In class, we called a real-valued function from the space of matrices to the reals $f: \mathbb{R}^{m \times n} \rightarrow \mathbb{R}$ differentiable at $\mathbf{X}$ if:
$$\lim_{\mathbf{H} \to \mathbf{0_{m \times n}}} \frac{\lvert\lvert f(\mathbf{X} + \mathbf{H}) - f(\mathbf{X}) - tr([\nabla f(\mathbf{X})^T]\mathbf{H})\rvert \rvert}{\lvert\lvert \mathbf{H}\rvert\rvert} = 0$$
where the gradient is the transpose of the total derivative. In this definition of differentiability, I'm trying to understand the intuition behind using the $tr(\cdot)$.
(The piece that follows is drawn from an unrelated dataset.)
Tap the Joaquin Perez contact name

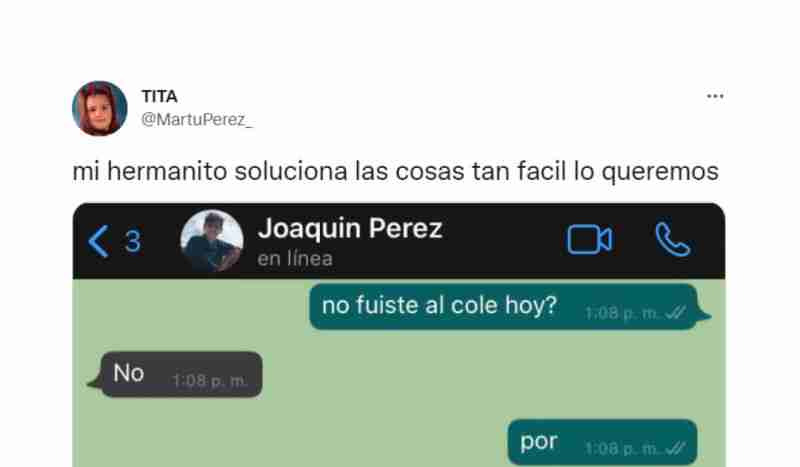tap(350, 228)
- In this case, is it true that the total derivative $\mathscr{D}f$ is a map $\mathscr{D}f : \mathbb{R}^{m \times n} \rightarrow \mathscr{L}(\mathbb{R}^{m \times n},\mathbb{R})$?
- If the above is true, then $tr([\mathscr{D}f](\mathbf{H})) = [\mathscr{D}f](\mathbf{H})$ since $[\mathscr{D}f](\mathbf{H})$ is a real number. So do we take the trace just for convenience in manipulating the algebraic expressions of the matrices? Could we use $det(\cdot)$ instead?
Thanks.
Short answer: The function $\mathbf{X},\mathbf{Y}\to \operatorname{trace}(\mathbf{X}^T \mathbf{Y})$ defines an inner product on the space $\mathbb{R}^{m\times n}$.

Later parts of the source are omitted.